**PROBLEM TO SOLVE**. Rewrite the material as a JSON list of strings, one per line with blank lines omitted, starting at the line containing "This screenshot has width=818, height=688." and ending at the end of the material.

**DATA TO USE**.
>>>>
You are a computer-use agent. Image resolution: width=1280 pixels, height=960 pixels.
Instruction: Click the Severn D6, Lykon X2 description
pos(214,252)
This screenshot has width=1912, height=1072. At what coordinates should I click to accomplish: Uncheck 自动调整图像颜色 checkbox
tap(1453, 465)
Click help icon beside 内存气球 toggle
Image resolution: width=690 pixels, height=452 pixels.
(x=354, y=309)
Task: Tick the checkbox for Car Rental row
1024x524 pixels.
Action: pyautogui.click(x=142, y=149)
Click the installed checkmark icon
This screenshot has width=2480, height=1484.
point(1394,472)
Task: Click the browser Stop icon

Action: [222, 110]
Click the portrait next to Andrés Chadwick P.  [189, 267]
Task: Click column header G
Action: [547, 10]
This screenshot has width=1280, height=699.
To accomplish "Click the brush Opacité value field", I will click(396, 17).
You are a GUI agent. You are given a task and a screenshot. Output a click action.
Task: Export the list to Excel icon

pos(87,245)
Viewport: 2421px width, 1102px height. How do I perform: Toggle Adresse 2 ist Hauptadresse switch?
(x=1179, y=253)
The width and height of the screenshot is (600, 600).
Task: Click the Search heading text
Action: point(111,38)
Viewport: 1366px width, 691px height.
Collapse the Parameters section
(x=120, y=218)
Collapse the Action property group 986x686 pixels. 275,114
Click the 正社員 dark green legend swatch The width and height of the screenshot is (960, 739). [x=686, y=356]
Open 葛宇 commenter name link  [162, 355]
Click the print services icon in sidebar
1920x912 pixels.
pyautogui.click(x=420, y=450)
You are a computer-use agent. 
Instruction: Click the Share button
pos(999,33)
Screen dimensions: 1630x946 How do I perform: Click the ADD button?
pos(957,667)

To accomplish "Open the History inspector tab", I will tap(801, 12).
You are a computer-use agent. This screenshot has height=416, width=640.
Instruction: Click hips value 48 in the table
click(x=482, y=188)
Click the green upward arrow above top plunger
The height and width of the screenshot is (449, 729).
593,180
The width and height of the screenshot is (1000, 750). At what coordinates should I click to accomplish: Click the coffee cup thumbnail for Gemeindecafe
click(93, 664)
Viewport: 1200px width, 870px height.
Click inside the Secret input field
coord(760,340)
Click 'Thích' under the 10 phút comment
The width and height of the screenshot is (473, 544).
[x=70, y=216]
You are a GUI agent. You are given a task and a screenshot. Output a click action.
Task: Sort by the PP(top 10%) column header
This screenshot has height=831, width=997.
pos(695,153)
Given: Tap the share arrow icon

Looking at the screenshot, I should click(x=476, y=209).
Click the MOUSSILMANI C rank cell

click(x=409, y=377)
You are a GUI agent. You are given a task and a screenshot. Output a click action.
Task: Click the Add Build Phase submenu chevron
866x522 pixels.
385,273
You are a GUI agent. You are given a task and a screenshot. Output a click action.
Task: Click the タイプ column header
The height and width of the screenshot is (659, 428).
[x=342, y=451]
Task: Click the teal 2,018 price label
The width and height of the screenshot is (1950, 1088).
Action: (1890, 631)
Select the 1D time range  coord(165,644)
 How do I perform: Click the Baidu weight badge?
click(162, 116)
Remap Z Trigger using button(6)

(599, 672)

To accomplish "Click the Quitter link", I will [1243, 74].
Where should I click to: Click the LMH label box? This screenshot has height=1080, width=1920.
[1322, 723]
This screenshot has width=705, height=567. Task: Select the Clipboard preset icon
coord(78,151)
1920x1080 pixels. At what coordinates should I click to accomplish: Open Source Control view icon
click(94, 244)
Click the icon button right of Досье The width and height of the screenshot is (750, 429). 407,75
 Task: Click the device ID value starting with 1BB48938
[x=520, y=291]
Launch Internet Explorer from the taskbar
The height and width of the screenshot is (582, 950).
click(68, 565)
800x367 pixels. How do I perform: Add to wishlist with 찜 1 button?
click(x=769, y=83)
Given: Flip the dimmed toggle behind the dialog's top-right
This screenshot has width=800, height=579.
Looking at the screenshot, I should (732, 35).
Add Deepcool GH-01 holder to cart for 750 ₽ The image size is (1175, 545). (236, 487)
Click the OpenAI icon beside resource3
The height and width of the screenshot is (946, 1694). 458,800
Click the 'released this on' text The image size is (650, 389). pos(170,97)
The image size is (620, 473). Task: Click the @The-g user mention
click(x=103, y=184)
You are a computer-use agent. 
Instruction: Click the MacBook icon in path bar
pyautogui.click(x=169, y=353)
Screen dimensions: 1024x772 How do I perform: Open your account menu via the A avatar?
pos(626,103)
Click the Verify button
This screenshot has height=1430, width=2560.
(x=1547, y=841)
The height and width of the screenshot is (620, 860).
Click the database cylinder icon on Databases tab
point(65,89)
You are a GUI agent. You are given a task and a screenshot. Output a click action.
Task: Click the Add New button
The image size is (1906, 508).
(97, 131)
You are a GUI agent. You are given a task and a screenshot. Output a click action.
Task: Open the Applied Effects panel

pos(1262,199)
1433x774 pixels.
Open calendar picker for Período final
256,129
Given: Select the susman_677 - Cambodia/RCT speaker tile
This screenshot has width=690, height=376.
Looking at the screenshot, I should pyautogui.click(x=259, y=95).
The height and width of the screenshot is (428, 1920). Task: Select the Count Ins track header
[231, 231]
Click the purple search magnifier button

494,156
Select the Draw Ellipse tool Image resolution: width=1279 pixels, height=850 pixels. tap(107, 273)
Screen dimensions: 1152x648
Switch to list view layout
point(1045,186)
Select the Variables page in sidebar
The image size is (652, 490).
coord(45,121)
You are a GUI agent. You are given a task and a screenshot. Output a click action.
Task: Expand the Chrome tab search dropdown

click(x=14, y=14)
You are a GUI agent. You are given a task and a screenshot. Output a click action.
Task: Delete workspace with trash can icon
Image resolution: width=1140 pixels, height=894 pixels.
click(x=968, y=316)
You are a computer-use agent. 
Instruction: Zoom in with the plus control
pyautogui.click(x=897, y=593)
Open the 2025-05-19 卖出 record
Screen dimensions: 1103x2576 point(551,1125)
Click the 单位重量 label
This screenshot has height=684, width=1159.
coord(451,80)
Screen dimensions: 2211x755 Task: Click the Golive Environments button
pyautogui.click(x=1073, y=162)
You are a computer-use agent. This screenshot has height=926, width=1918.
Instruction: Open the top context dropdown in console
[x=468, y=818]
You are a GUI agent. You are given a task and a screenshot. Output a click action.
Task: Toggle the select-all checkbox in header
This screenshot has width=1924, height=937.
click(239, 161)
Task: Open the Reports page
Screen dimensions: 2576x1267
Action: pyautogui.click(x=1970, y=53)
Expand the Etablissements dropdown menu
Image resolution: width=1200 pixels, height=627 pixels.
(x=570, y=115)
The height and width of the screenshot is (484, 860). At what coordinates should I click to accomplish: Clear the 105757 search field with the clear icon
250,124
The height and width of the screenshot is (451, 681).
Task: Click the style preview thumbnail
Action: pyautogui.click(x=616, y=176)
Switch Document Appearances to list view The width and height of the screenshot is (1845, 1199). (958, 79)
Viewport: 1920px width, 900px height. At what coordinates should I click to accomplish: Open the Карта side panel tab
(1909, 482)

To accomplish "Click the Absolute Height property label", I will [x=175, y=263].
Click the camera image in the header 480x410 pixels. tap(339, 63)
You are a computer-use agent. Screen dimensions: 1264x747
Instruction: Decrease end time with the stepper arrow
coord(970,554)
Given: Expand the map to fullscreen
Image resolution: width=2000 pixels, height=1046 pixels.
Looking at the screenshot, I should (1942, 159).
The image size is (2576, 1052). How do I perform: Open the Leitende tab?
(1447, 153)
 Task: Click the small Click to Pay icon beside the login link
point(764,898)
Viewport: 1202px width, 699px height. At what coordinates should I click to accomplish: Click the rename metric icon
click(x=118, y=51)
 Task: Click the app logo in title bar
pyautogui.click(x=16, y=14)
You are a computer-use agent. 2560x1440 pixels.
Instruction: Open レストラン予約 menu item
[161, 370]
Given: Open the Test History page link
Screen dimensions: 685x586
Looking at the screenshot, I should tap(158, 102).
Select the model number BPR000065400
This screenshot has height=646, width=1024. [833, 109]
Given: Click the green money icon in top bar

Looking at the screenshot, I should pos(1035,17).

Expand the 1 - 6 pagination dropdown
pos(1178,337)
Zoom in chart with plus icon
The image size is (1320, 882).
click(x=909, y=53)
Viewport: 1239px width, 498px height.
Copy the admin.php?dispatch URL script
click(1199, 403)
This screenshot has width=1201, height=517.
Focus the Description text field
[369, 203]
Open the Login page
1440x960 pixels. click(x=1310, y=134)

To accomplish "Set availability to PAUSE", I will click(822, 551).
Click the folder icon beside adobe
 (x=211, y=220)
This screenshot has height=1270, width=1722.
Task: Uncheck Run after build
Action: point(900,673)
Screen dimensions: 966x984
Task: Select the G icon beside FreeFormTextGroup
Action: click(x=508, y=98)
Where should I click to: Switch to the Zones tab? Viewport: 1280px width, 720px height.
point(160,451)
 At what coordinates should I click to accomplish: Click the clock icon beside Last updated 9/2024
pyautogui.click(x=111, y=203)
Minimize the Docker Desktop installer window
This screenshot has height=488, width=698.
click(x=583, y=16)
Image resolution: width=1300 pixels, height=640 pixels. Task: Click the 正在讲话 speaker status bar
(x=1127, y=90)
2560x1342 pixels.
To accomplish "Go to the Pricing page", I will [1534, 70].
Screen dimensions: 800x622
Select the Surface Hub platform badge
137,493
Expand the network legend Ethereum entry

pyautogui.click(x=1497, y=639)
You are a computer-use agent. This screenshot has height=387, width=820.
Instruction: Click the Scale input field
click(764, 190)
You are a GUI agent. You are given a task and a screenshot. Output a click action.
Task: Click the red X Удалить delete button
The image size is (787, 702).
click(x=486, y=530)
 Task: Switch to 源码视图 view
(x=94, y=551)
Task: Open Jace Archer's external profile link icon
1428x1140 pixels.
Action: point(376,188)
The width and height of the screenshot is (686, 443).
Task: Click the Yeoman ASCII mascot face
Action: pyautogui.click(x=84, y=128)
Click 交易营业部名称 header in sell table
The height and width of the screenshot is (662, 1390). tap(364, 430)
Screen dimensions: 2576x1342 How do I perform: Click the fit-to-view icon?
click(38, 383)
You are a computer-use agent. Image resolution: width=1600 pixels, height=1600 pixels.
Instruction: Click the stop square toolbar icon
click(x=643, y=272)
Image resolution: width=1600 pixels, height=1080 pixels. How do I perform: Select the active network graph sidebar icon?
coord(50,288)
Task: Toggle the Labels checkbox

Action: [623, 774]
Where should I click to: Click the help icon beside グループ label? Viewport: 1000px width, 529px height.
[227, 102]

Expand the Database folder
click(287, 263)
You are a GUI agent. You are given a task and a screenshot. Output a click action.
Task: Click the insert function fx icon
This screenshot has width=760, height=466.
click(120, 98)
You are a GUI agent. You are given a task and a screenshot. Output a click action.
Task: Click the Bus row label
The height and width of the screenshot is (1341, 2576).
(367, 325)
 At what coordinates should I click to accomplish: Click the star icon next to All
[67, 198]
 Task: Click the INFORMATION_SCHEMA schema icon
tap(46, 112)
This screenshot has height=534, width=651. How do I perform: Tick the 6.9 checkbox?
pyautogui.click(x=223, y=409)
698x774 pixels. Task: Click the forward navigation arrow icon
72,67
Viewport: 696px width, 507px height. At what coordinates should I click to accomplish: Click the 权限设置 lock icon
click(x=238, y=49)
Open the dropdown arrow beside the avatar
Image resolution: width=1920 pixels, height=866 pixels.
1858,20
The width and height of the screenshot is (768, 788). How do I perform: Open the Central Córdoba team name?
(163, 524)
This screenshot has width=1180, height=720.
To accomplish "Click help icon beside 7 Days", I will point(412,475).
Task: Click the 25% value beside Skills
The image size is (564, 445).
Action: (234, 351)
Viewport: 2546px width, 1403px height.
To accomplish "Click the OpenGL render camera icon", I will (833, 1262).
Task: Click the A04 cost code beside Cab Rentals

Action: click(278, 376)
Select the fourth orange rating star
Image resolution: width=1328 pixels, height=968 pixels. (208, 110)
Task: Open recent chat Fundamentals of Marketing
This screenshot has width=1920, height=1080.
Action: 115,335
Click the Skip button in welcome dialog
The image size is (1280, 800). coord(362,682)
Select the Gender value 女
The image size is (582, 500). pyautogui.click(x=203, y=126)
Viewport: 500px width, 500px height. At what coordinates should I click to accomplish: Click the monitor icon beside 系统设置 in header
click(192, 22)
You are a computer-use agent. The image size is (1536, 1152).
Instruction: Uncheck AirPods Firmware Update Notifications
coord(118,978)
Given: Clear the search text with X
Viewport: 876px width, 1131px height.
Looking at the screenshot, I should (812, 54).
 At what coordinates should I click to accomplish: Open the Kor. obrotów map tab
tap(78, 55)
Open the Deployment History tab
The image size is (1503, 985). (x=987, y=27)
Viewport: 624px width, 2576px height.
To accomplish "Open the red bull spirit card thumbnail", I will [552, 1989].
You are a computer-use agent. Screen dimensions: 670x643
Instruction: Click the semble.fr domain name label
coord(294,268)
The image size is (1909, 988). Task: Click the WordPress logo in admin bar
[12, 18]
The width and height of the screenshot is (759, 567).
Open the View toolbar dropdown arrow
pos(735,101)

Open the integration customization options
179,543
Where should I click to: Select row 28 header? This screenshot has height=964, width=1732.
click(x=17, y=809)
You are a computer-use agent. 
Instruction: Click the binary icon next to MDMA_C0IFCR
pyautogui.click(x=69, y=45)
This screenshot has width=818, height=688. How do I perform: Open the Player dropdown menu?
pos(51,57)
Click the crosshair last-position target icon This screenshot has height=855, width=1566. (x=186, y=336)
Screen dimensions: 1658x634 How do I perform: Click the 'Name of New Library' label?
<<<<
**RESPONSE TO THE EXERCISE**.
[
  "This screenshot has width=818, height=688. How do I perform: Open the Player dropdown menu?",
  "pos(51,57)",
  "Click the crosshair last-position target icon This screenshot has height=855, width=1566. (x=186, y=336)",
  "Screen dimensions: 1658x634 How do I perform: Click the 'Name of New Library' label?"
]